- Problem description
Arrange the data below as a Markdown table with the columns "Row" and "Line," skipping blank lines. Include everything from the start of the data down to and including the line containing "Action: pyautogui.click(x=60, y=46)", and nothing after it.

Target pointing data:

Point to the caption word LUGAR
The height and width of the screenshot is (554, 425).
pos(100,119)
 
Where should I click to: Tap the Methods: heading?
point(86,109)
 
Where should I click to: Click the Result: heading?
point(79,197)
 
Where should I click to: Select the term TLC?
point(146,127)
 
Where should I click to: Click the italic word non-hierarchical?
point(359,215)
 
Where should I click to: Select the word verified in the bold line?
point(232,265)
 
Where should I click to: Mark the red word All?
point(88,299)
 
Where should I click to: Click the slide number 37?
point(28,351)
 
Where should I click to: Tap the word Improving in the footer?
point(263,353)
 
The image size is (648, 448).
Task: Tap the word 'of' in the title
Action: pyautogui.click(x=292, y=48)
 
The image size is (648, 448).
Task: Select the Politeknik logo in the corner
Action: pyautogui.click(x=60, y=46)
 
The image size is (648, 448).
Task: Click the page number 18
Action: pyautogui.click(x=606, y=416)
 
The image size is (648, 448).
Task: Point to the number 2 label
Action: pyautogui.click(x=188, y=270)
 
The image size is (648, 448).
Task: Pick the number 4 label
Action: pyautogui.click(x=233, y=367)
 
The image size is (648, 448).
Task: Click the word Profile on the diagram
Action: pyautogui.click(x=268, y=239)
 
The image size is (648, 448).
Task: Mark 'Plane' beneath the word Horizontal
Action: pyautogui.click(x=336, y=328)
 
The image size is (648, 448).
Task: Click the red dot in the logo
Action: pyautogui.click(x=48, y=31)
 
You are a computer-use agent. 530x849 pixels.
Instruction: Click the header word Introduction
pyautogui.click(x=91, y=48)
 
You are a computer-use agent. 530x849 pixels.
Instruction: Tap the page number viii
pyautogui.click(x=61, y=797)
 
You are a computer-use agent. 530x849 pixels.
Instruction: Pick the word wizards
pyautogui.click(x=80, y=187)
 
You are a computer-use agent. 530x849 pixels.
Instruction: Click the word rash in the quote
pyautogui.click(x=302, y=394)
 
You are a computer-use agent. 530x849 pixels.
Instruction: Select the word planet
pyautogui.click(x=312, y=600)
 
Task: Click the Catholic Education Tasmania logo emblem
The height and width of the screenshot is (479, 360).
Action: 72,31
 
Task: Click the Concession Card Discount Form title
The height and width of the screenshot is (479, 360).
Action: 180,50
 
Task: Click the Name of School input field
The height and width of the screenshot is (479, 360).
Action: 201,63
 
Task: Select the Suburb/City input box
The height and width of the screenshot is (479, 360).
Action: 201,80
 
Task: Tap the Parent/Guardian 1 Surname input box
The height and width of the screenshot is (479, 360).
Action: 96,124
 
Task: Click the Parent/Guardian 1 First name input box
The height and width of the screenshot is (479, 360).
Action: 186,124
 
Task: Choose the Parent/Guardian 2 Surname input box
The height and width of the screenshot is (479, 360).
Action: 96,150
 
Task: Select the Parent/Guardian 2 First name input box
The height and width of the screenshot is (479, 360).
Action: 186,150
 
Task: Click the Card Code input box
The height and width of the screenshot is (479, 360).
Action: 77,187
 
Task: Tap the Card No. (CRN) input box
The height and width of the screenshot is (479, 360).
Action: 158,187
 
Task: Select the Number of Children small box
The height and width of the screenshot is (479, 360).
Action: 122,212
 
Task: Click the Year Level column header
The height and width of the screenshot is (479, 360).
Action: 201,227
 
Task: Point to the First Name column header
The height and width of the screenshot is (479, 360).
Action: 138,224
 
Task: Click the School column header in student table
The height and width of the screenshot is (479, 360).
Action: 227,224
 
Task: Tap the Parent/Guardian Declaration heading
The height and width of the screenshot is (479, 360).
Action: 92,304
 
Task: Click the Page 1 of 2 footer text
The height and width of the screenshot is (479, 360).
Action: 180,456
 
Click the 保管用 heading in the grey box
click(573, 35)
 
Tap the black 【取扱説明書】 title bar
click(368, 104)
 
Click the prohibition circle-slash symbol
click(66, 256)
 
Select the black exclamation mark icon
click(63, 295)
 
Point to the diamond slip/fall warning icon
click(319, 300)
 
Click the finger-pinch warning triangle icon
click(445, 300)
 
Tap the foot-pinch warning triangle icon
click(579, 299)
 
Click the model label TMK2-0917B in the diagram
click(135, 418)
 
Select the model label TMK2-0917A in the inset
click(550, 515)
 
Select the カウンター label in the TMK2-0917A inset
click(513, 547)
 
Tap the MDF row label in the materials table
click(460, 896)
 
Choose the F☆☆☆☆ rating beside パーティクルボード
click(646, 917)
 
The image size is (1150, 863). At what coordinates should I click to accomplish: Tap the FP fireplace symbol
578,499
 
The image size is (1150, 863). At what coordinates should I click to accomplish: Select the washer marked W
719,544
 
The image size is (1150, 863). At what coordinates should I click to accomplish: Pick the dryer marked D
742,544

- Final result
| Row | Line |
|---|---|
| 1 | Point to the caption word LUGAR |
| 2 | The height and width of the screenshot is (554, 425). |
| 3 | pos(100,119) |
| 4 | Where should I click to: Tap the Methods: heading? |
| 5 | point(86,109) |
| 6 | Where should I click to: Click the Result: heading? |
| 7 | point(79,197) |
| 8 | Where should I click to: Select the term TLC? |
| 9 | point(146,127) |
| 10 | Where should I click to: Click the italic word non-hierarchical? |
| 11 | point(359,215) |
| 12 | Where should I click to: Select the word verified in the bold line? |
| 13 | point(232,265) |
| 14 | Where should I click to: Mark the red word All? |
| 15 | point(88,299) |
| 16 | Where should I click to: Click the slide number 37? |
| 17 | point(28,351) |
| 18 | Where should I click to: Tap the word Improving in the footer? |
| 19 | point(263,353) |
| 20 | The image size is (648, 448). |
| 21 | Task: Tap the word 'of' in the title |
| 22 | Action: pyautogui.click(x=292, y=48) |
| 23 | The image size is (648, 448). |
| 24 | Task: Select the Politeknik logo in the corner |
| 25 | Action: pyautogui.click(x=60, y=46) |